Page-Hanify was born at Ararat, Victoria, to Michael John Page-Hanify and his wife Annie Mary Josepha (née Lane). He was educated in Ararat and worked as an accountant.

He was a member of the International Order of Good Templars, serving as its Grand Chief from 1908 to 1916. He was also president of the Total Abstinence Society, chairman of the Six O'Clock Closing League, and chairman of the Queensland Termperance Alliance.

==Political career==
When the Labour Party starting forming governments in Queensland, it found much of its legislation being blocked by a hostile Council, where members had been appointed for life by successive conservative governments. After a failed referendum in May 1917, Premier Ryan tried a new tactic, and later that year advised the Governor, Sir Hamilton John Goold-Adams, to appoint thirteen new members whose allegiance lay with Labour to the council.

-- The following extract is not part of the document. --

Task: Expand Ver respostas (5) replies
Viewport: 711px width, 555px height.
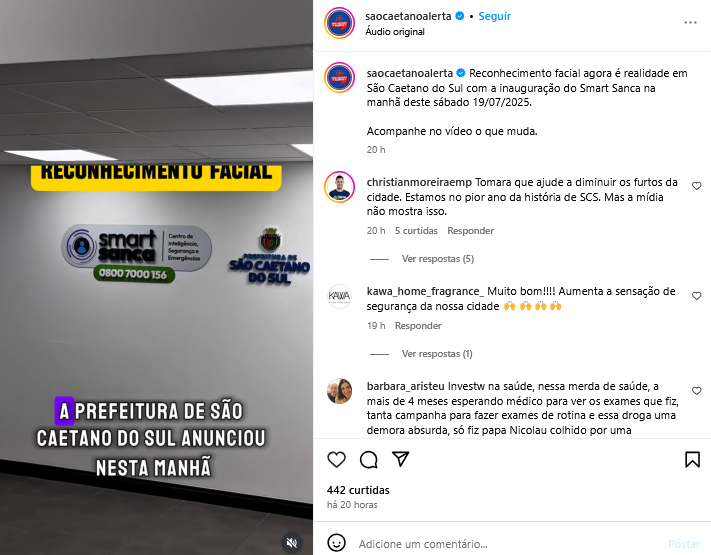Action: coord(438,259)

Page-Hanify was one of the thirteen new members, and went on to serve for four and a half years until his death in February 1922, just one month before the council was abolished.

==Personal life==
Page-Hanify married Katherine (Kittie) Salisbury at All Saints Anglican Church, Brisbane in 1886 and together had two sons, Cecil and Gerald Herbert.

In February 1922, Gerald Page-Hanify travelled to Miles as part of his masonic duties, a trip that he had delayed for some weeks due to ill-health. He had not sought medical assistance as he did not believe his illness was serious. However, having arrived in Miles, he was admitted to the local hospital where he died of heart failure. His funeral proceeded from his Norman Park, Brisbane, residence to the Bulimba Cemetery.

His son Cecil Page-Hanify was the Registrar of the University of Queensland from 1935 to 1957.